Start of Exercise inputs

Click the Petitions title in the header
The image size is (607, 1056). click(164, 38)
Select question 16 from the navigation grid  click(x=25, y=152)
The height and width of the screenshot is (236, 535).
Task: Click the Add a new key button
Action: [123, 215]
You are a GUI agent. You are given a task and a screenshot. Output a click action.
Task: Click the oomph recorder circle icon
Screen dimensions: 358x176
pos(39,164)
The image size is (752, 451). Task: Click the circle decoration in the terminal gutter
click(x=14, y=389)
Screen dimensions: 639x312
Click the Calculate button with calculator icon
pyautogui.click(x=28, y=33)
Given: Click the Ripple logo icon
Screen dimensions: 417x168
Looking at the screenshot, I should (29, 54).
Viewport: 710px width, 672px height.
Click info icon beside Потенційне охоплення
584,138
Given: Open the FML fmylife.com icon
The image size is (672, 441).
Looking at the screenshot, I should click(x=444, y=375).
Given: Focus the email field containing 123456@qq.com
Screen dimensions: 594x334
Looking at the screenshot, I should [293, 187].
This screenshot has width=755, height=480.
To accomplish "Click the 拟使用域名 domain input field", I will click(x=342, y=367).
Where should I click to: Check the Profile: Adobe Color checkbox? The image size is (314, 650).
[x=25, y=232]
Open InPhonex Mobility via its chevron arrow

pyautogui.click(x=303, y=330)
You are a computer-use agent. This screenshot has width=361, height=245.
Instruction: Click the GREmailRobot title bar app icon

End of Exercise inputs
Start of Exercise inputs

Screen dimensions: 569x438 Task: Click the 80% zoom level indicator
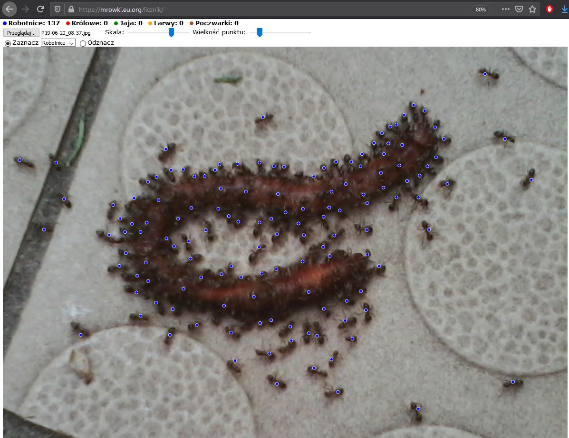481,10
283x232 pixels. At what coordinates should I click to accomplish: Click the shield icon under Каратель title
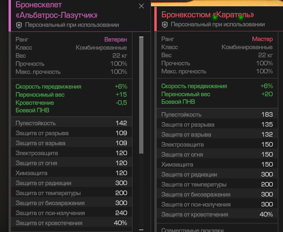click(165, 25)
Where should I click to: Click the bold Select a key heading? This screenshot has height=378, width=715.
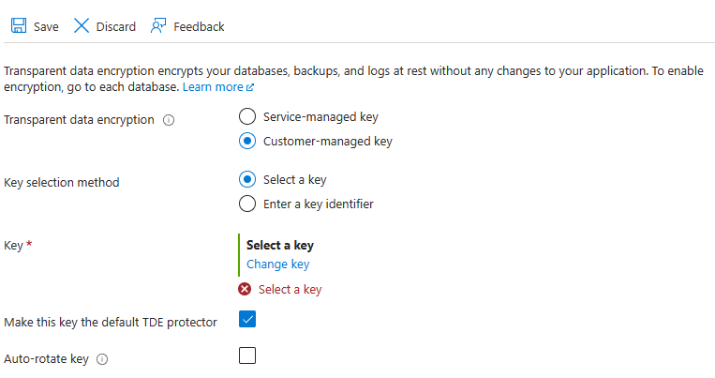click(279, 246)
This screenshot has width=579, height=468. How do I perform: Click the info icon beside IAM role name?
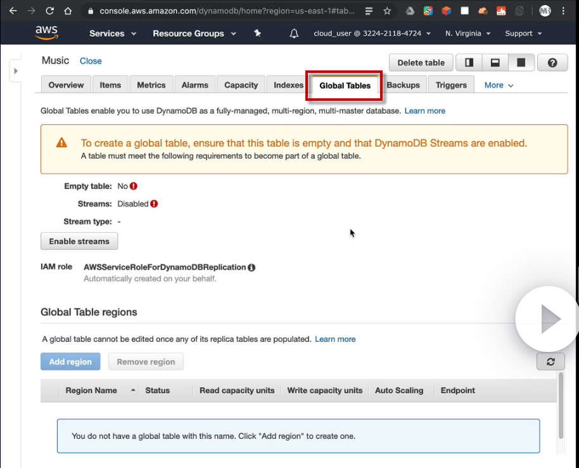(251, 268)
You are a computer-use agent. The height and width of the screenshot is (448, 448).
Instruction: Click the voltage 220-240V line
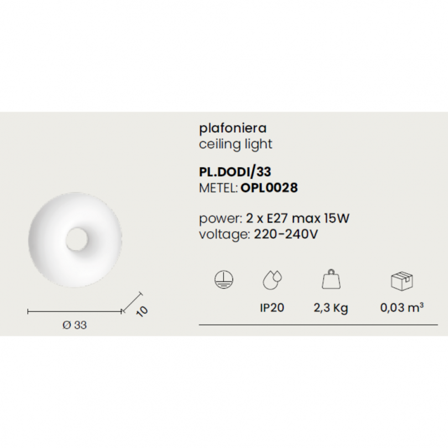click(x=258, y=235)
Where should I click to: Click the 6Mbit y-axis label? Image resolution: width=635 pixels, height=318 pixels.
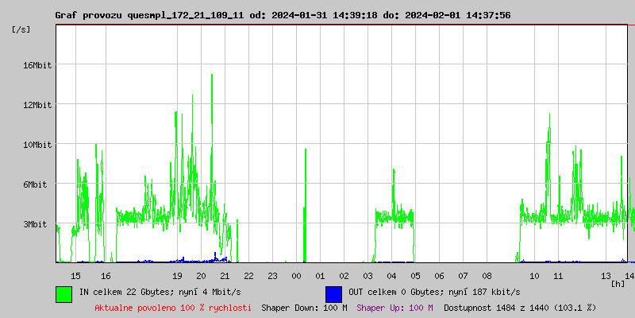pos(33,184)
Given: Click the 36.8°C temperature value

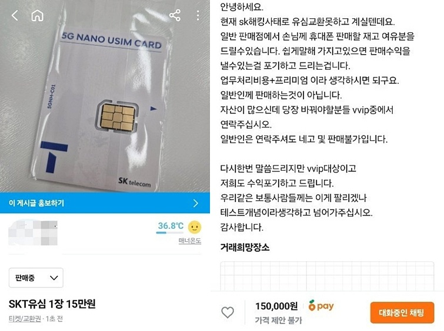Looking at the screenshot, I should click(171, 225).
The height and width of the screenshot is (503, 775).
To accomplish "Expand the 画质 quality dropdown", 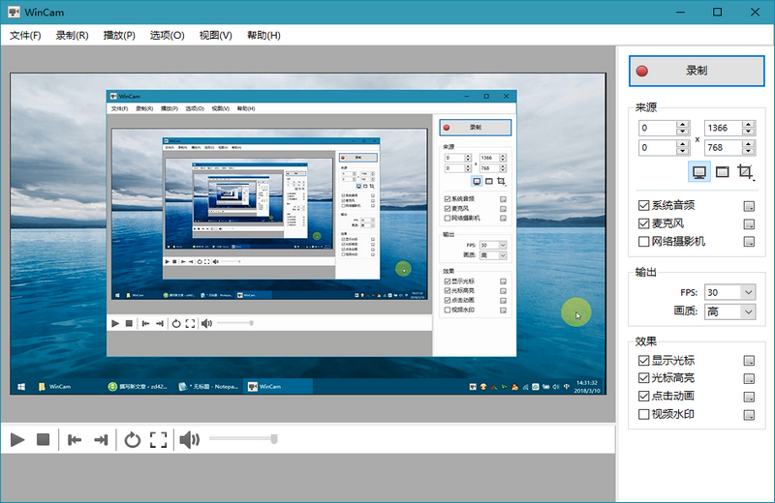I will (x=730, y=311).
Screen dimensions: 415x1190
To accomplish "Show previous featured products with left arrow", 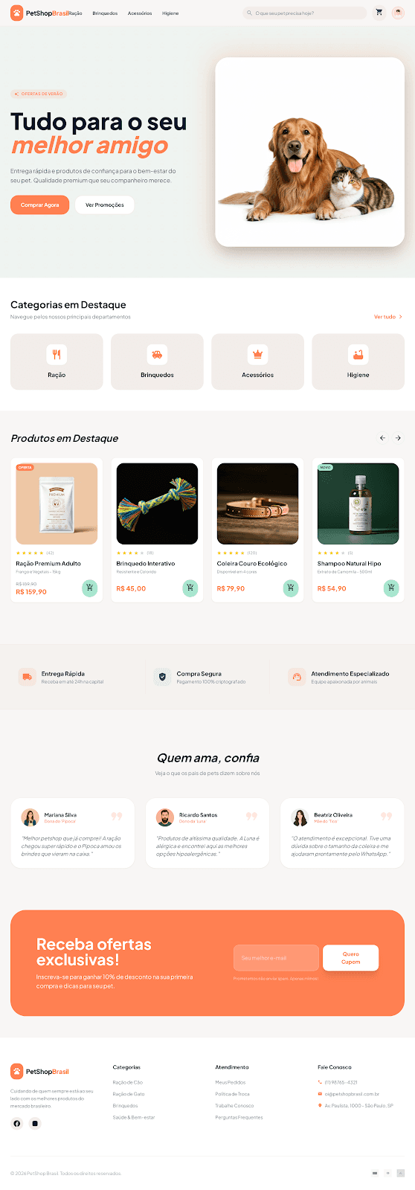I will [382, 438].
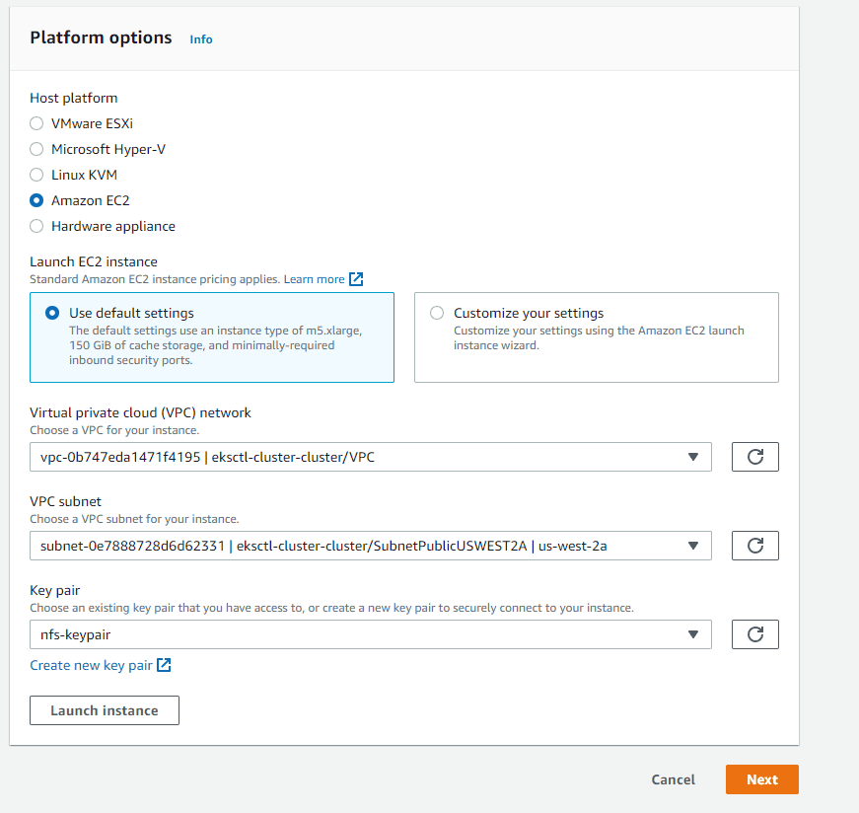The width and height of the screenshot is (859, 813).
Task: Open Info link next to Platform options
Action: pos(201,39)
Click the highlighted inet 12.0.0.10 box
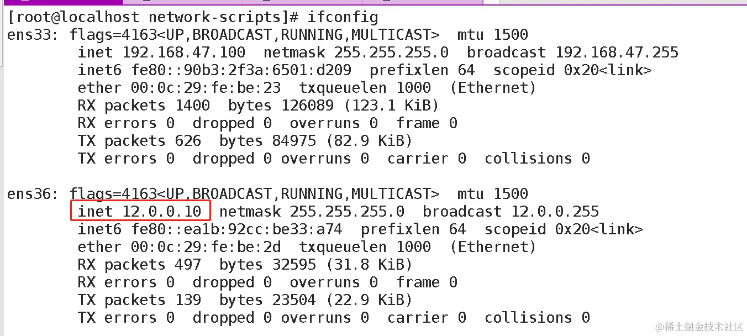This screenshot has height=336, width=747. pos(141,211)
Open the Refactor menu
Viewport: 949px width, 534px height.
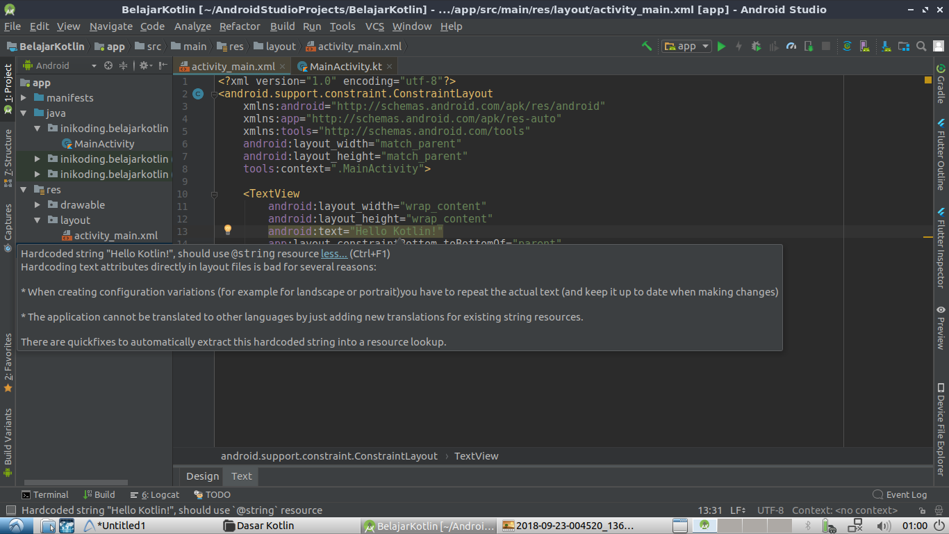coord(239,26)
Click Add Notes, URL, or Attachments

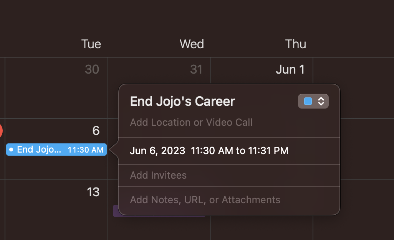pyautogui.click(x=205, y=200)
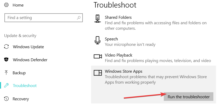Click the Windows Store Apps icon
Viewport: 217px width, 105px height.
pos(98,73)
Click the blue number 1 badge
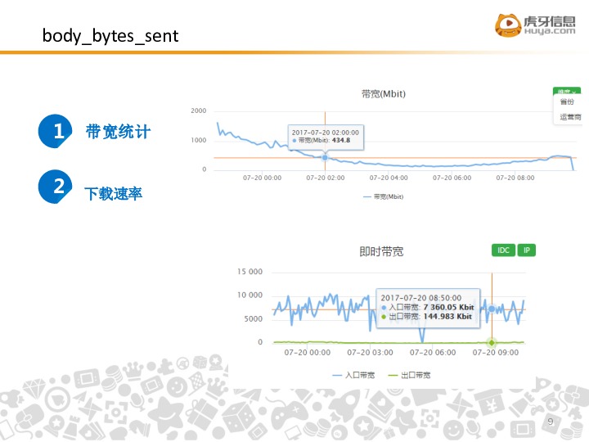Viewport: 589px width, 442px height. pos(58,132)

End of Exercise inputs

• Problem to work on
Would you print exactly, and only, the lines of the data above from the line with "Viewport: 710px width, 672px height." through the line with "Instruction: Click the GREmailRobot", inclusive?

• Result of this exercise
Viewport: 710px width, 672px height.
Click info icon beside Потенційне охоплення
584,138
Given: Open the FML fmylife.com icon
The image size is (672, 441).
Looking at the screenshot, I should click(x=444, y=375).
Given: Focus the email field containing 123456@qq.com
Screen dimensions: 594x334
Looking at the screenshot, I should [293, 187].
This screenshot has width=755, height=480.
To accomplish "Click the 拟使用域名 domain input field", I will click(x=342, y=367).
Where should I click to: Check the Profile: Adobe Color checkbox? The image size is (314, 650).
[x=25, y=232]
Open InPhonex Mobility via its chevron arrow

pyautogui.click(x=303, y=330)
You are a computer-use agent. This screenshot has width=361, height=245.
Instruction: Click the GREmailRobot title bar app icon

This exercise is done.